Огнев уныло жмурился и с тоской смотрел на пылившую ленту провинциального тракта, по которой медленно ползли крестьянские телеги. И было от чего притти в отчаяние. Легко сказать, четырнадцать верст, а впереди еще пятьдесят. То ли дело на почтовых махнуть… Через шесть часов были бы на месте. Уныние окончательно овладело Огневым, когда их обогнала почтовая тройка. Огнев узнал непременного члена по крестьянским делам и угнетенно вздохнул. Но дьякон был упрям и не обращал никакого внимания на унывавшего спутника.
— Вот уж одиннадцатая верста, а вон там, за пригорком, сейчас будет и повертка… — объяснял ом, приглядывая даль из-под руки. — А придем в Семишки, сейчас закажем самовар. Там у меня один мужичок есть знакомый… Сливок сейчас подадут, хлебца пшеничного, а потом сообразим яичницу-скородумку. Ах, братец ты мой, лимон-то мы и забыли… А оно невредно — с лимоном перекувырнуть чайку.
— Это ты правильно, дьякон: не вредно с лимоном… А тоже хорошо, когда сливки с пенкой.
— Ну, в Шервоже у нас таких сливок не достанешь…
Огнев даже засмеялся: дьякон его утешал, как малого ребенка. А всё-таки с разговорами куда легче итти. Вон и четырнадцатая верста, а от неё влево змейкой уползал узкий проселок. На «росстани» уже сидели какие-то богомолки.
— Мир на стану! — крикнул весело дьякон. — Куда господь несет, милые?

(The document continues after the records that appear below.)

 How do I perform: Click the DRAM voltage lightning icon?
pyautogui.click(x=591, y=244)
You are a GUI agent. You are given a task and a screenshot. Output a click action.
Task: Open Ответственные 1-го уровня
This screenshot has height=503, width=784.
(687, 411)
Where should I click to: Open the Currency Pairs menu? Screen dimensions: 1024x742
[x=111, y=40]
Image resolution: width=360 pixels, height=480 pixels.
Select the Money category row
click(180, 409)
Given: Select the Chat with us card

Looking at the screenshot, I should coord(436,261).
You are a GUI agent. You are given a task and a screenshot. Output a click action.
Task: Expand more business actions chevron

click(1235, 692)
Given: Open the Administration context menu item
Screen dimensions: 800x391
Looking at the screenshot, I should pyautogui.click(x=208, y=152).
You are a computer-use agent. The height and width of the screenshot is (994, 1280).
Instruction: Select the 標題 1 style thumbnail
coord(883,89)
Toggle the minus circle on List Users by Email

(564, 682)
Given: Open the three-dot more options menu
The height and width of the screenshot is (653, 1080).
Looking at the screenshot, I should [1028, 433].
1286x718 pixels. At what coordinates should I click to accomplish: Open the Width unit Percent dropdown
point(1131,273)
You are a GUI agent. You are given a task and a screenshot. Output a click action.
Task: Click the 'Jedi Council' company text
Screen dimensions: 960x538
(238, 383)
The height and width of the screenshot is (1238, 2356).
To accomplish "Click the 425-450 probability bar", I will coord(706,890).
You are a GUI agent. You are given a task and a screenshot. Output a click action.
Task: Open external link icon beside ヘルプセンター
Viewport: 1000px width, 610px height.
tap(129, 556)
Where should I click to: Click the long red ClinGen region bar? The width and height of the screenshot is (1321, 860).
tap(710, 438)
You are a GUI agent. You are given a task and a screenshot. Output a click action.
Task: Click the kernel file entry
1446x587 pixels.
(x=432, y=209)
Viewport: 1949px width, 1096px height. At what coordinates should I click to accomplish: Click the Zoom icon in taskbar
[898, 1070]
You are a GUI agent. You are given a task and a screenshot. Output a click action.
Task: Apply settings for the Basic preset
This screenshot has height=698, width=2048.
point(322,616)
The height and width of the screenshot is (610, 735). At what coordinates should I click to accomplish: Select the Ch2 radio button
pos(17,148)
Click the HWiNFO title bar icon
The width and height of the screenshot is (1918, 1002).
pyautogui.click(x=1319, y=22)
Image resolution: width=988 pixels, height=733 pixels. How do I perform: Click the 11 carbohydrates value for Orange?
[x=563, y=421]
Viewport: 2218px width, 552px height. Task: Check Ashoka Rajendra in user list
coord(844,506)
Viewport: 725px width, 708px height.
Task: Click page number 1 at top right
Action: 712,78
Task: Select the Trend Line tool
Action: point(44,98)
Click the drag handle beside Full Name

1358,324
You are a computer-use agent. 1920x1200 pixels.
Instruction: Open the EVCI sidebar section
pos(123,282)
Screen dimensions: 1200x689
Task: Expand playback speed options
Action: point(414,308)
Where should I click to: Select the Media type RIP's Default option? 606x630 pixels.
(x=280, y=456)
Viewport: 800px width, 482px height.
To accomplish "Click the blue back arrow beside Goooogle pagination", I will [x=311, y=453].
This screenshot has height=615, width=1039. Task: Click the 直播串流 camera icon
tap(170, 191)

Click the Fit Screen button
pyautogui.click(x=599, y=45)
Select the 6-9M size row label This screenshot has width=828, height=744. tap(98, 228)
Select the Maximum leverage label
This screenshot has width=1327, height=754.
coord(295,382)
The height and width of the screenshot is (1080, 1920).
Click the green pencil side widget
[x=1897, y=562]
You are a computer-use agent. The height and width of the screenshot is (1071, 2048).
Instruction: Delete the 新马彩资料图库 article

— А по обещанию… — ответила за всех тощая и сгорбленная старуха. — По обещанию, милый, идем. Дальние мы… К Симеону праведному.
— Далеконько будет…
— И то не близко. Вторую неделю бредем… Как господь донесет. Притомились женским делом…
— Ничего, отдохнете…
— Известно, отдохнем.
Огневу приходилось еще в первый раз разговаривать с богомолками. Раньше он видел их только из окна своей городской квартиры. Вообще, как городской человек, он не понимал этого простого деревенского люда и мог только удивляться, что дьякон умел с ними разговаривать и просто и любовно.
— Взыскующие града, — объяснил Келькешоз, показывая глазами на богомолок. — У нас свое, у них свое… А между прочим, нам пора, камрад. Едем per pedes apostolorum… Прощайте, милые.
Трудно было Огневу подниматься, но дьякон не знал пощады — приходилось покоряться. До Семишек оставалось еще верст десять.
— Дорога отличная здесь, — утешал дькон. — Когда я учился в бурсе, так всегда ходил пешком. Уснешь, как зарезанный… Вот увидишь, когда придем в Семишки.
Трудные были эти десять верст, хотя проселок шел то полями, то лесом, и не было проклятой трактовой пыли. Огнев молчал, чувствуя, как у него подгибаются ноги от усталости. Наконец Огнев забунтовал:
— Келькешоз, мы сбились с дороги! Это чорт знает что такое… Проклятые Семишки провалились сквозь землю.